How can I retrieve the latest version
of the parquet files? Do I really have to loop through all the _delta_log
state files and rebuild the state? Or do I have to run VACCUM
to cleanup the old versions so I can get the most recent files?
There has to be a magic function.
Upvotes: 1
Views: 2600
Reputation: 12672
As Denny pointed out, if you just want to read the latest version of the table, then open it and Delta will automatically take care of figuring out what Parquet files to read based on the transaction log.
But to answer your question directly, say you really want to know what files are "active" for the latest version of the table (or any particular version, really).
There are two ways to do this without parsing the transaction log yourself.
The first method is using the built-in DataFrame method inputFiles()
:
data = (
spark.read
.format("delta")
# Optionally, load a prior version of the table.

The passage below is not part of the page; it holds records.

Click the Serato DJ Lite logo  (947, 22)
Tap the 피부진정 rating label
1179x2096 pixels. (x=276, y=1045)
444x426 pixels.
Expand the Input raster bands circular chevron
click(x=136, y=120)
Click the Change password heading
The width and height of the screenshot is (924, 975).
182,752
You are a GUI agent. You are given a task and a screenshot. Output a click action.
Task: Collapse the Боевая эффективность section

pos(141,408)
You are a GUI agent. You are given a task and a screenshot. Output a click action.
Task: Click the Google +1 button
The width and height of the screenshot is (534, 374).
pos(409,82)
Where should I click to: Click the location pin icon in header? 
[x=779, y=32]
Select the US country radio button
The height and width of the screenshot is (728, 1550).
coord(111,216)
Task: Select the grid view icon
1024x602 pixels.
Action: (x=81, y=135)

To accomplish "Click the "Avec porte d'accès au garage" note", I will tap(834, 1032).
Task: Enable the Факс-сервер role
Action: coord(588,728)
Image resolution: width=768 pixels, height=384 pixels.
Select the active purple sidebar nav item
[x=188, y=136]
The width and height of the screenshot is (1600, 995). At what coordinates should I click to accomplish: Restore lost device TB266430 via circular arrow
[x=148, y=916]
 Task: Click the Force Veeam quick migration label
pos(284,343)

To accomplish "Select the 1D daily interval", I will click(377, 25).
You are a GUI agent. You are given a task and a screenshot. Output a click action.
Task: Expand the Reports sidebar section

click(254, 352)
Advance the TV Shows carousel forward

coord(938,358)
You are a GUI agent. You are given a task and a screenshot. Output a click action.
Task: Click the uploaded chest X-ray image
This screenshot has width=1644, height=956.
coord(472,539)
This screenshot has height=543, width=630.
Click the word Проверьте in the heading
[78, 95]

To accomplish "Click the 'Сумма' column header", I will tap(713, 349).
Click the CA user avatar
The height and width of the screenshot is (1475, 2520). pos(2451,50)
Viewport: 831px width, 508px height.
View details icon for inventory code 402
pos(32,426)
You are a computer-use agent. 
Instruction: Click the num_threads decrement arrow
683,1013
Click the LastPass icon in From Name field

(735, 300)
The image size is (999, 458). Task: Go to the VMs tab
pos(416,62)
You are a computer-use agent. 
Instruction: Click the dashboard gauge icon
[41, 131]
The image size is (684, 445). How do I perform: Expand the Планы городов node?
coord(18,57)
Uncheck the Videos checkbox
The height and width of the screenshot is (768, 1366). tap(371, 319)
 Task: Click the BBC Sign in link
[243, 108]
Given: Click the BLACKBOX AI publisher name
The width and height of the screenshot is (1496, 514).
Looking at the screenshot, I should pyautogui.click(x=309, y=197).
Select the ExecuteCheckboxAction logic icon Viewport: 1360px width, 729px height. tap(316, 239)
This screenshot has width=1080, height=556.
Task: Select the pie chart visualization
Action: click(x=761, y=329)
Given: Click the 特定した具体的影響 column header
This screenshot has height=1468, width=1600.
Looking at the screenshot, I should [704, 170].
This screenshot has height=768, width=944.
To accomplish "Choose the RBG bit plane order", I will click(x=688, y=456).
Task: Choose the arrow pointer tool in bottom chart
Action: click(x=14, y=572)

# .option("versionAsOf", 0)
.load("/some/path/")
)
data.inputFiles()
This will return a list of paths for the files that make up the DataFrame as of the version you loaded:
[
'/some/path/part-00230-12fe099b-ad58-41dd-a5ca-bdb364534889.c000.snappy.parquet',
'/some/path/part-00095-18ee8194-19f7-4162-a055-53b040789042.c000.snappy.parquet',
...
]
Note that the docstring for this method states:
Returns a best-effort snapshot of the files that compose this DataFrame. ... Depending on the source relations, this may not find all input files.
However, for Delta tables, I believe this should be able to find all input files. The caveat applies more to other types of data sources that may not map neatly to files on a filesystem, like JDBC.
Another method is to use the file_uris()
method of the delta-rs project to do this.
import deltalake
table = deltalake.DeltaTable(
"/some/path",
# Optionally specify a table version to read.
# version=0,
)
table.file_uris()
Like with the inputFiles()
method, this will return a list of the Parquet files comprising the Delta table at the version you loaded:
[
'/some/path/part-00230-12fe099b-ad58-41dd-a5ca-bdb364534889.c000.snappy.parquet',
'/some/path/part-00095-18ee8194-19f7-4162-a055-53b040789042.c000.snappy.parquet',
...
]
Upvotes: 3
Reputation: 3254
Delta Lake itself tracks all of this information in its transaction log. When you query a Delta table with an engine or API that supports Delta Lake, underneath the covers it is reading this transaction log to determine what files make up that version of the table.
For your example, say the four files are:
/data
/date=2022-11-30
/region=usa
part-000001.parquet
part-000002.parquet
part-000003.parquet
part-000004.parquet
The Delta transaction log itself contains the path of the files for each table version, e.g.:
# VO | first version of the table
/data
/date=2022-11-30
/region=usa
part-000001.parquet
part-000002.parquet
# V1 | second version of the table
/data
/date=2022-11-30
/region=usa
part-000003.parquet
part-000004.parquet
You can use Delta Standalone if you want to use the Scala/JVM to get the list of files and/or Delta Rust to use the Delta Rust and/or Python bindings.
If you would like to do it in Spark SQL and/or dive into the details on this, please check out Diving into Delta Lake: Unpacking the Transaction Log which includes video, blog, and notebook on this topic. There is also a follow up video called Under the sediments v2.
Upvotes: 3